Matt Fleming: The plight of a double hater in the presidential election
I’m a double hater — a growing segment of voters who loathe both of our two main options for president.
And what’s not to loathe? It’s a three-card monte dealer vs. “Weekend at Bernie’s.”
One loves bankruptcy and the other loves soft foods at early-bird specials.
One might not be able to legally leave New York soon and the other probably should not drive at night.
One doesn’t care where he is unless it has his name on it and the other doesn’t know where he is even if it had his name on it.
Get these guys the nuclear codes, please!
Wait, they’ve both already had nuclear codes!
And probably stored them in their sock drawers.
Because both stash state secrets at home.
How is it possible that these are our two options? How have they BOTH been president recently?
If you’ve pondered the answers to these questions and many more, you might be a double hater too.
####################
From the column about being a double hater, copy out word for word the passage starting with "Matt Fleming: The" and going on through "at early-bird specials.".

** INFORMATION SUPPLIED **
####################
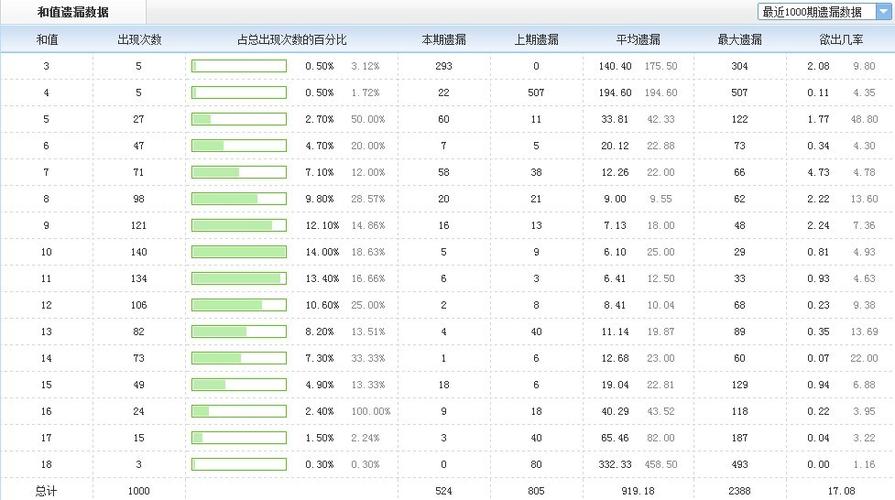The image size is (895, 500).
Task: Click the 上期遗漏 column header
Action: tap(536, 39)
####################
** RESULT **
Matt Fleming: The plight of a double hater in the presidential election
I’m a double hater — a growing segment of voters who loathe both of our two main options for president.
And what’s not to loathe? It’s a three-card monte dealer vs. “Weekend at Bernie’s.”
One loves bankruptcy and the other loves soft foods at early-bird specials.